Testimonial from Ming Kai Leung

Traveling to Beijing just before the attacks of heat waves was a pretty exciting idea; showing my short film and talking to local audience made it even better; enjoying Rose Chen's and the Rose group's organization of the trip was fantastic. Sharing this whole experience with two fellow filmmakers was unbelievable.

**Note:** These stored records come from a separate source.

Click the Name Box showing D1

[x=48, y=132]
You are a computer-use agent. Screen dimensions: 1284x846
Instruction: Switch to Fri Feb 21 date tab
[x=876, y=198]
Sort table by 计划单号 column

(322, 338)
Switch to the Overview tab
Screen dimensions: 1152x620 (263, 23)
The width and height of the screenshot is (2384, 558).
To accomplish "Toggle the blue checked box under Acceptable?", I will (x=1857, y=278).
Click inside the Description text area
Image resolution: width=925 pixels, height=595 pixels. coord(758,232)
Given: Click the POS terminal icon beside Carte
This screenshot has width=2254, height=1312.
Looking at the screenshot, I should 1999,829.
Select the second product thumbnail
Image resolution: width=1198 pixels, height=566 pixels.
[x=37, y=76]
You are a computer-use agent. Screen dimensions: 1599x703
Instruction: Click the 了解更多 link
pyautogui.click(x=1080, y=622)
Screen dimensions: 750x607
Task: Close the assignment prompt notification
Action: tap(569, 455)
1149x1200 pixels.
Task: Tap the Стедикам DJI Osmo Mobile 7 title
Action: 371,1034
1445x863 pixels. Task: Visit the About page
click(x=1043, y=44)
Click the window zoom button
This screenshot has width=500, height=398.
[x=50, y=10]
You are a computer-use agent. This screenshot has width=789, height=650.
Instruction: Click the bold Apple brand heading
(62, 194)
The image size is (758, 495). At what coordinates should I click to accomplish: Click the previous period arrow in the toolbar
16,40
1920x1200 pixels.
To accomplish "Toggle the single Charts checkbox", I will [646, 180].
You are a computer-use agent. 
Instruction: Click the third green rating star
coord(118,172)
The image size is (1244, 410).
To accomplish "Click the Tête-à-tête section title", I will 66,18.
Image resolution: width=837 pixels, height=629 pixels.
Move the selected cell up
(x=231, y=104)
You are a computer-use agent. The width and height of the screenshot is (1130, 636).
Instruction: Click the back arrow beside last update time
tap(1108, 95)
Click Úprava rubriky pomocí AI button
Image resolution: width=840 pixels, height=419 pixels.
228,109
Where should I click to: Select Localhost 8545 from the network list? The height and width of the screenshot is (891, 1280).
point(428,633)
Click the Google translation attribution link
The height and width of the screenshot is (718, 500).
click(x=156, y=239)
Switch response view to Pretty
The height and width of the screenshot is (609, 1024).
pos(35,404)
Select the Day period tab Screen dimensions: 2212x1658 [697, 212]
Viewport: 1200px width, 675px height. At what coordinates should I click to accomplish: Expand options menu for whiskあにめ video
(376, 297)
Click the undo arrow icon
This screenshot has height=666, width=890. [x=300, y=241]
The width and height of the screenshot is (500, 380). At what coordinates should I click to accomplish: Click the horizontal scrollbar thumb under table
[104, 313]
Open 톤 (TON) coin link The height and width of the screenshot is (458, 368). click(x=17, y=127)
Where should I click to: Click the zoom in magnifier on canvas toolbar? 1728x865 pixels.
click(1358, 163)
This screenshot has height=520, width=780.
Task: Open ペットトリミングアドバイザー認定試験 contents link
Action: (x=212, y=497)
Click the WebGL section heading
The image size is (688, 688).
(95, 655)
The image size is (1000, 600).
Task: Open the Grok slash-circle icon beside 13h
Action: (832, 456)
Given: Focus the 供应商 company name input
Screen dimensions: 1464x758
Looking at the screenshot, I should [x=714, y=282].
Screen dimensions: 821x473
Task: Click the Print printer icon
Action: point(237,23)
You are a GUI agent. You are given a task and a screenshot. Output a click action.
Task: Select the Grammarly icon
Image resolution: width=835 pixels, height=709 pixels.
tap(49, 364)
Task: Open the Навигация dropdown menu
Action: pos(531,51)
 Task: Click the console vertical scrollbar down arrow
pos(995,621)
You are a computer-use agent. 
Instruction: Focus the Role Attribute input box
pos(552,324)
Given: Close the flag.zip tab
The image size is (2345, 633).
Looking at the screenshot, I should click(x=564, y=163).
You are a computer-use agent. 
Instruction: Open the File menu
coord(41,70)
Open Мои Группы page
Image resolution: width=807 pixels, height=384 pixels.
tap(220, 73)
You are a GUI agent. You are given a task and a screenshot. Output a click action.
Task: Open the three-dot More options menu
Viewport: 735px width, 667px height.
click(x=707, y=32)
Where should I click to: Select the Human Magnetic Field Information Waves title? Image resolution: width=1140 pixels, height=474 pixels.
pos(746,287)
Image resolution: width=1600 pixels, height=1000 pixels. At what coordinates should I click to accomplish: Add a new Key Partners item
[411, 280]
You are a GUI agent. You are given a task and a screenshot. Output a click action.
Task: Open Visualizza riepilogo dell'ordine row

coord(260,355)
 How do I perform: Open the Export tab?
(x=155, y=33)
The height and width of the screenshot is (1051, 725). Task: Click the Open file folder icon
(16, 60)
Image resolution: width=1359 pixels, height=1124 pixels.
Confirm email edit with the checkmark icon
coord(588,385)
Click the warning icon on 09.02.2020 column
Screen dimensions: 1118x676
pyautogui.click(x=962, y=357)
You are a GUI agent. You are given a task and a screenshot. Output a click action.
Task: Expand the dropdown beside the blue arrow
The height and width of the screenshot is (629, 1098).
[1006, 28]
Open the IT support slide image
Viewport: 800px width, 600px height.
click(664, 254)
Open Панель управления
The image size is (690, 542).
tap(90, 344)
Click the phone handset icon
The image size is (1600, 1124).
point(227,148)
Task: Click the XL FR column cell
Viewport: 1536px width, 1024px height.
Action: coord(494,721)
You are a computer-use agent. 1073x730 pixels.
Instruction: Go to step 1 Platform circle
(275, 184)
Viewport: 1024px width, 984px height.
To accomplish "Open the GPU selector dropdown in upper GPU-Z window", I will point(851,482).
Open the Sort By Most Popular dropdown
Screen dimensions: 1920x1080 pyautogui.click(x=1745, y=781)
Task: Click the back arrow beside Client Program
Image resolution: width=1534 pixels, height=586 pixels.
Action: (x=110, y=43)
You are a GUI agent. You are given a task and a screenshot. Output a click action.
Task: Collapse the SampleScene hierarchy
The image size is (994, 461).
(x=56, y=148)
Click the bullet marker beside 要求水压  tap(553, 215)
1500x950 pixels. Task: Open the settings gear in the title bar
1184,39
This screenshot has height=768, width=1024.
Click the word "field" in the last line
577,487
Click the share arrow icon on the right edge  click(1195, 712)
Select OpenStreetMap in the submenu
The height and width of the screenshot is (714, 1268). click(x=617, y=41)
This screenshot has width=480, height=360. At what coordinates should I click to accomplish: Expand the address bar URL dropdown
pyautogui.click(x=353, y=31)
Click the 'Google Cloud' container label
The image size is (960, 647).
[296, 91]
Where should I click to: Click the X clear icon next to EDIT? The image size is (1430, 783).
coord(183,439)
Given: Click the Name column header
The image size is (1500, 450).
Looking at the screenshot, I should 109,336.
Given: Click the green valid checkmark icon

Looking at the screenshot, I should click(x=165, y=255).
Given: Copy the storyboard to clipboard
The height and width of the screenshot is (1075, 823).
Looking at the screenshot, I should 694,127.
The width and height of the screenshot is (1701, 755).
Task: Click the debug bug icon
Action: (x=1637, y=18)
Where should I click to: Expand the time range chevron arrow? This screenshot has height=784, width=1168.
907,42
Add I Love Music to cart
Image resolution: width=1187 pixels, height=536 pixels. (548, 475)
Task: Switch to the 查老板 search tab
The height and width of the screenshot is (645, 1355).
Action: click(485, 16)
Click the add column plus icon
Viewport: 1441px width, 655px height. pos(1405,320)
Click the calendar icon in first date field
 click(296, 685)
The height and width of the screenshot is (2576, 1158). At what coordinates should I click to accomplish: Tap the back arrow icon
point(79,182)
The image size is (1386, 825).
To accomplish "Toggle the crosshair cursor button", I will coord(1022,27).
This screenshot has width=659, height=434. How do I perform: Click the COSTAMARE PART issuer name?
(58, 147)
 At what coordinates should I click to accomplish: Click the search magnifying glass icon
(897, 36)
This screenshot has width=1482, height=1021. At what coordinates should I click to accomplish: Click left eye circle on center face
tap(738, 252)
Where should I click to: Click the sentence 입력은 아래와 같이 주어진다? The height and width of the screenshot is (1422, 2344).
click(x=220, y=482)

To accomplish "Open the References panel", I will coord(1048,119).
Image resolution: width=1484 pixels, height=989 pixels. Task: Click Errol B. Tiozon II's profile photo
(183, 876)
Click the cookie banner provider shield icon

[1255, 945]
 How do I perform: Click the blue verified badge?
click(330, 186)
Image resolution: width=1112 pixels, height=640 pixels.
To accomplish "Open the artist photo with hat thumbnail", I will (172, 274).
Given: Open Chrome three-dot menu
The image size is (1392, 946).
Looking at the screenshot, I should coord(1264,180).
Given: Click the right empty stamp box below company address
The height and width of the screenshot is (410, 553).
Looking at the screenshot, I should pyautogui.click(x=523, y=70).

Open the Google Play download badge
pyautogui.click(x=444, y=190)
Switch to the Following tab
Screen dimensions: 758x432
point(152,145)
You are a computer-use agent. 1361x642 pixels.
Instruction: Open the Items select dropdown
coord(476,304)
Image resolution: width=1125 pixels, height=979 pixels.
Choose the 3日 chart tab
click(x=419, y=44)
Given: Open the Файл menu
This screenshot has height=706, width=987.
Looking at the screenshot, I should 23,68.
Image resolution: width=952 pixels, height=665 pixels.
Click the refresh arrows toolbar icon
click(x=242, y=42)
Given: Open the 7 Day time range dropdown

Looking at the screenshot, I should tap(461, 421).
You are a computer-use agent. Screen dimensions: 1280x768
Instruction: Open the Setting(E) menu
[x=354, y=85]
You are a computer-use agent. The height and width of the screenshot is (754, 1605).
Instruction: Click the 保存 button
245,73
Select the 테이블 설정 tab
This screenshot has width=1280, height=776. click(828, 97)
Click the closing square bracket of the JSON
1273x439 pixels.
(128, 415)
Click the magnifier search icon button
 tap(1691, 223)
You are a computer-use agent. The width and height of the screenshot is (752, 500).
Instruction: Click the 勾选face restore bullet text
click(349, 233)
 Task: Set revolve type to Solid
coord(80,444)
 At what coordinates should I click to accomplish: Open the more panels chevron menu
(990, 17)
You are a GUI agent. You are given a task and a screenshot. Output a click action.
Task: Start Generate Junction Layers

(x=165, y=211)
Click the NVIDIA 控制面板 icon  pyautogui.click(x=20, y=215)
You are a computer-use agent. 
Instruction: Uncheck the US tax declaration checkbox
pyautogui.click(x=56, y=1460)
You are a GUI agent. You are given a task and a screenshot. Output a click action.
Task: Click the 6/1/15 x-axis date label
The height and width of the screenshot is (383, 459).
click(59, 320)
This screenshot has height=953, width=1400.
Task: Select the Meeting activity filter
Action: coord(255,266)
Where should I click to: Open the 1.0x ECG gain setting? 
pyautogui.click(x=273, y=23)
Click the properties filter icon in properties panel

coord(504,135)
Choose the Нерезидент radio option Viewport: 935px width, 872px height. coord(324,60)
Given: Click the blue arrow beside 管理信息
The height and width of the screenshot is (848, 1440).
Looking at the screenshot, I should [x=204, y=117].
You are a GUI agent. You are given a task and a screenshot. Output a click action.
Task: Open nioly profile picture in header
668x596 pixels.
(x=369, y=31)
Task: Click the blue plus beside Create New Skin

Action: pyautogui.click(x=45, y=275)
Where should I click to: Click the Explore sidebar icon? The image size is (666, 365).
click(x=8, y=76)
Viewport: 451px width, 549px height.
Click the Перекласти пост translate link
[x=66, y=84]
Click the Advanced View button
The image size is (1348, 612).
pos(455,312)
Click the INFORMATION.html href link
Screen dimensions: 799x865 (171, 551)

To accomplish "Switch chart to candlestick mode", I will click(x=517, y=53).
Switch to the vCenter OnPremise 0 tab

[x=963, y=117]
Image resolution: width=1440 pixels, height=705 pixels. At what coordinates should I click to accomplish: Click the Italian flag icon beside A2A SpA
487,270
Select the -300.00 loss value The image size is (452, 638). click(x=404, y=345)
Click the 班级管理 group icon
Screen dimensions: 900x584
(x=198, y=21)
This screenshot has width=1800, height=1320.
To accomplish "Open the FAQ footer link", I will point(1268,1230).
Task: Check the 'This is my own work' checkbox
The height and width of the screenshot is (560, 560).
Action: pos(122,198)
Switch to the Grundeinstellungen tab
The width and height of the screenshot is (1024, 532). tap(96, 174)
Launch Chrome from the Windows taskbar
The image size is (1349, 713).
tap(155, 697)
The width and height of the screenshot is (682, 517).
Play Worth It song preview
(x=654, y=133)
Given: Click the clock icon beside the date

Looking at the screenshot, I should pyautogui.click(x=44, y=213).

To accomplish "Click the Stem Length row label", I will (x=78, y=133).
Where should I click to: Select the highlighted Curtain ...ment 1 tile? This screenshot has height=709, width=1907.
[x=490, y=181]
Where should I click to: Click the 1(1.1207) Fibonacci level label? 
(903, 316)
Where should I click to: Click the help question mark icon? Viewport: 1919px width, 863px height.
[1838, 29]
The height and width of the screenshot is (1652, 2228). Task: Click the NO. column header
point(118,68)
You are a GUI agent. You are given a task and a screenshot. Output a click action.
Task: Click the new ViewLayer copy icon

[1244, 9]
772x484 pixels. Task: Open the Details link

From the Forbidden City to avant-garde galleries of Dai Shan Zi 798 District; from monumental Chairman Mao resting in crystal coffin to his monochromic plastic statue with comical breasts; from handmade dumplings on the street to pretentious fusion cuisine in private club; from century-old courtyard housing generations of families to hipsters' coffee shop located in the very same Hutong; from Taichi practice groups in Bei Hai Park early in the morning to young Hip Hop lovers in club house after mid-night; Beijing offered a vibrant spectrum that allowed me to take a glance of people's life in the most populated country. Sure you can read a lot about these in guidebooks, but putting yourself at the very crossroad of tradition and development is a unique first hand experience beyond description. As filmmakers with cameras in hands, we were trying every possible angle to capture glimpses of these wonders, only to find that we often end up with the same choice of composition.

Having been born and raised up in Hong Kong, I can never say I am totally unfamiliar with China. But traveling with two friends from America offered me new perspectives. Seeing them amazed by things I took for granted was a real thought stimulator. Trying to make up answers to their insightful questions that I had never asked myself was very challenging. I hope I have taken advantage of this melding of two cultures as much as I could.

During our stay, we were fortunate enough to have conversations with local young people, not only at obvious venues like Beijing Film Academy and book café, but also at unlikely locations, such as taxi stands and air-raid shelter (which now turned into a tourist attraction). I am most impressed by their curiosity, intelligence and determination. Learning English is one of their favorite pass times, and they are looking for every opportunity to broaden their horizon. Talking to them was very inspiring and encouraging.

"Reading ten thousand scrolls is nothing compared to traveling ten thousand miles."

An ancient Chinese saying so often heard that I almost feel embarrassed to quote. But it is so true for this trip that I am unable to neglect. I cannot say enough how grateful I am to Rose and the group for this valuable opportunity.